If you squint hard enough, you can almost see it. A shining city fringed by the mud and mangroves of the Kaipara Harbour. A second Auckland. A better Auckland, even.
Albertland, a "model town" planned for New Zealand in 1862, was meant to be a migrant's dream. It was the chosen destination of 3000 non-conformist English Christians, their chance at a new life in a new land, the chance to leave a legacy.
When we arrive on a Tuesday morning mid-winter more than 150 years later, there is almost nothing left. Today, the site is known as Port Albert. It's 15 minutes west of Wellsford, a turn off the Kaipara Coast highway, through farmland, past a handful of houses, to where the Oruawharo River meets the sea.
At the end of the road is a playground, a boat ramp, and a jetty stretching out into the inlet. A sign warns against slipping and drowning. Three moored boats hang gently in the tide. In pride of place, a plaque has been erected to the Albertlanders and their toil. It is just us, and a lone seagull, huddled against the bitter wind.
"I think," says the photographer, after taking it all in, "even the term 'port' is a bit misleading."
To find what happened there, and to find those who still remain, we visit Wellsford's Albertland and Districts Museum.
Volunteer Lyn Johnston, herself a descendant of one of the first Albertland families, tells us the story. It was New Zealand's third and final planned religious migration, arranged after the Civil War cut access to the United States. Those who signed up would set sail, and receive 40 acres (16ha) of land. The site was chosen by a surveyor and two men appointed by the migrants to "go and have a look".

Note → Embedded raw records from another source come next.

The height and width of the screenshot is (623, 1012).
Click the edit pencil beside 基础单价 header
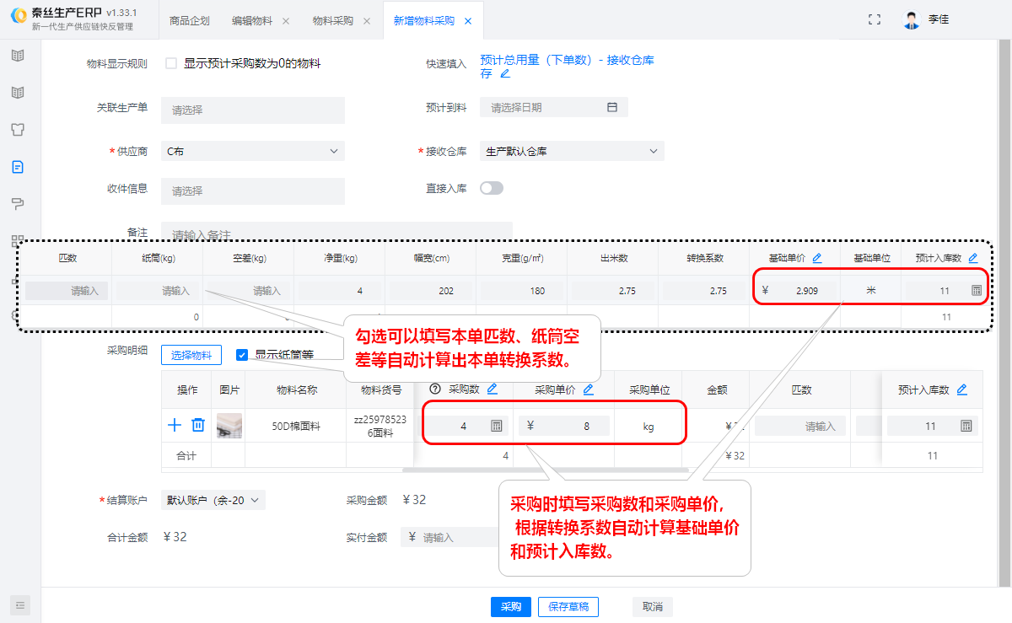click(x=815, y=257)
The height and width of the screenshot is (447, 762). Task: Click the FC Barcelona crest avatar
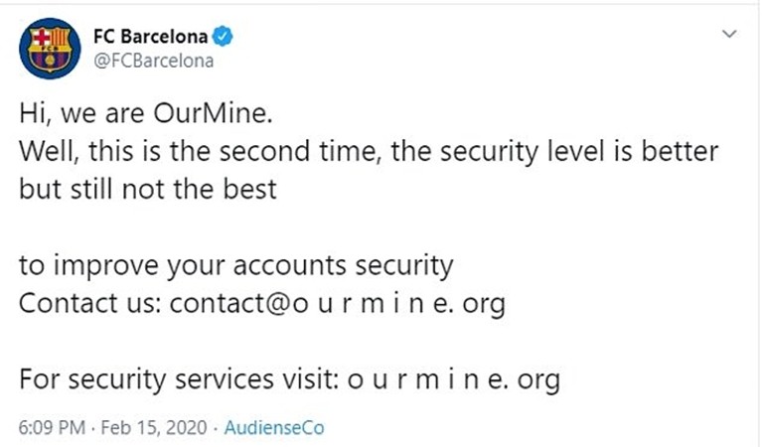[x=52, y=49]
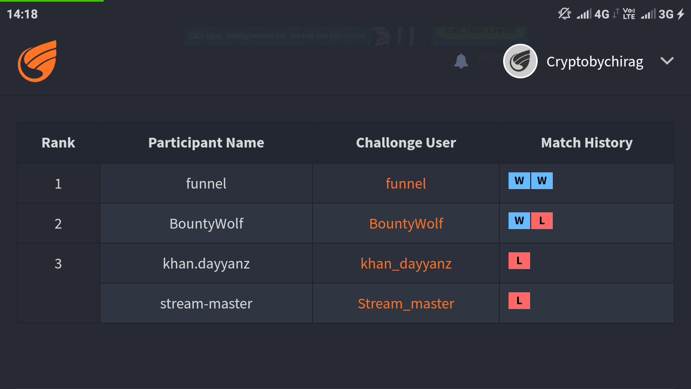Tap the Cryptobychirag profile avatar
The width and height of the screenshot is (691, 389).
coord(520,61)
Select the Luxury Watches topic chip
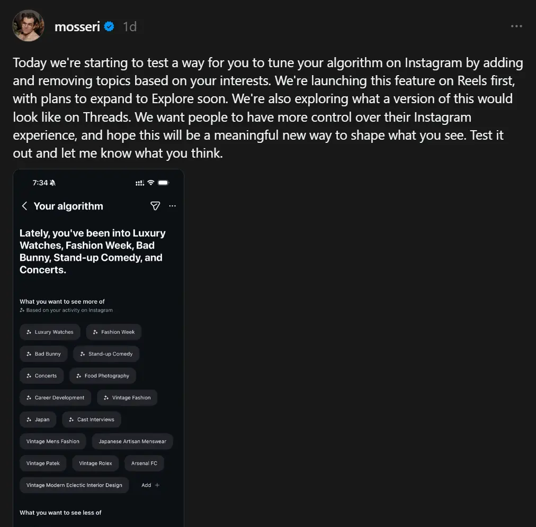The image size is (536, 527). (x=50, y=332)
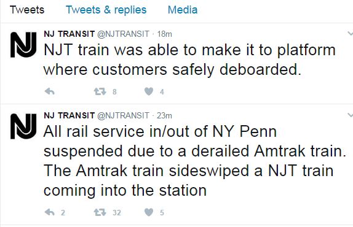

The settlement was doomed from the start. One of the ships lost its masts on the way over. Albertland, upon arrival, was much more backward than the migrants imagined. There was no road to their new home, and barely a way to get there by boat. After days hacking through the scrub - the women in long skirts - the first of the pioneers to make it to the designated site found it muddy, isolated, and almost nothing like the dream they'd been sold.

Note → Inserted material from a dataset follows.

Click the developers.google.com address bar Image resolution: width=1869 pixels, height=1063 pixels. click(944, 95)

Many of the migrants either packed up, or decided to stay in Auckland. Those who were left did their best - they built a post office, and a jail. Stained-glass windows for the church were shipped in. Land was cleared. By 1881 only two families remained in the "town" itself, and a handful in the wider district. They farmed, and for a while Albertland became an apple-growing area.

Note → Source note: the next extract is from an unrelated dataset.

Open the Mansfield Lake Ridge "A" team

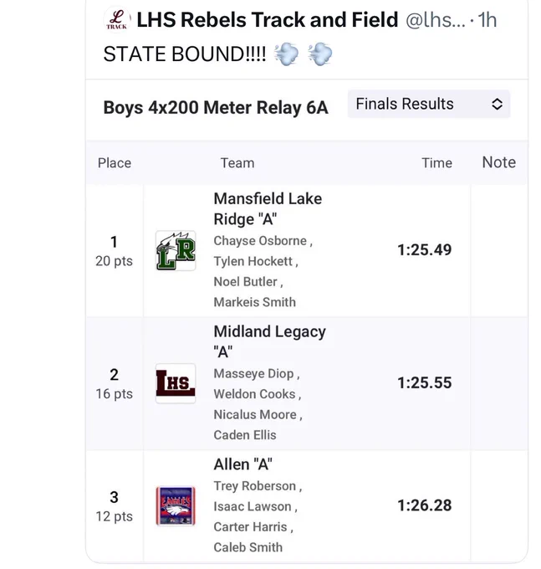click(268, 208)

"But that came to a shuddering halt when the railway went to Wellsford," says Johnston. "In the end, it was just too difficult I think."
Johnston returned to her family's land after her grandmother died. She is now an avid keeper of the Albertland archives, and is passionate about keeping the area alive.
In recent years, there's been an influx of Aucklanders escaping the city, as well as a growing avocado industry further west in Tapora. Some of the descendants of the original settlers also remain.
Ironically, says Johnston, the challenges faced by the district are not dissimilar to those which plagued pioneers in the early days.
"Rural communications is a big issue. You get 10 minutes out of town and there's no telecommunications," Johnston says. "I had an accident on the road there and couldn't get service."
And then there's the roads. Another museum regular, Rob Lennon, who also owns the Wellsford Lotto shop, says part of the problem is the trucks.
"Those roads weren't built for 50 tonne machines," he says. "And don't get me started on the traffic. At weekends, you can see it coming for miles. To Lennon, the answer is more rail. The same railway line which essentially ended Albertland, by going to Wellsford instead, is now barely used.
In the same way the settlers were cut off, Lennon says the entire north is missing out.
"Rail is what it needs. They should take the port from Auckland, and put it at either Tauranga or Marsden Point, near Whangarei."
Lennon has lived in the area all his life. At the General Store just up the hill from the "port", we find fresh fish and chips, and some more recent arrivals to town.
Their introduction has been somewhat less traumatic than those who first made land all those years ago, says Louise Penny.
"It's a really, really great community," Penny says. She moved from Waiheke, with the dream of owning a bit of land somewhere near Auckland with her husband and kids.
"There's a lot of established families who have been here for a long time, and they're so down-to-earth, and welcoming."
Penny's goal - like those before her - was to live off their land. While some were doubtful, they were determined to make it happen, starting a goat meat business, which took off, and then faltered when the local abattoir shut down.
She's hopeful, however, a new co-op will breathe life back into their plans next year.
On the way home, we take the back road to the Minniesdale Chapel. As we step out to admire its windows, all the way from England, the sky clears.
Far below, the Kaipara shines bright and blue. The sun lights up rolling farmland, and green bush. A fantail flutters past us. For a moment, it looks like something out of a dream.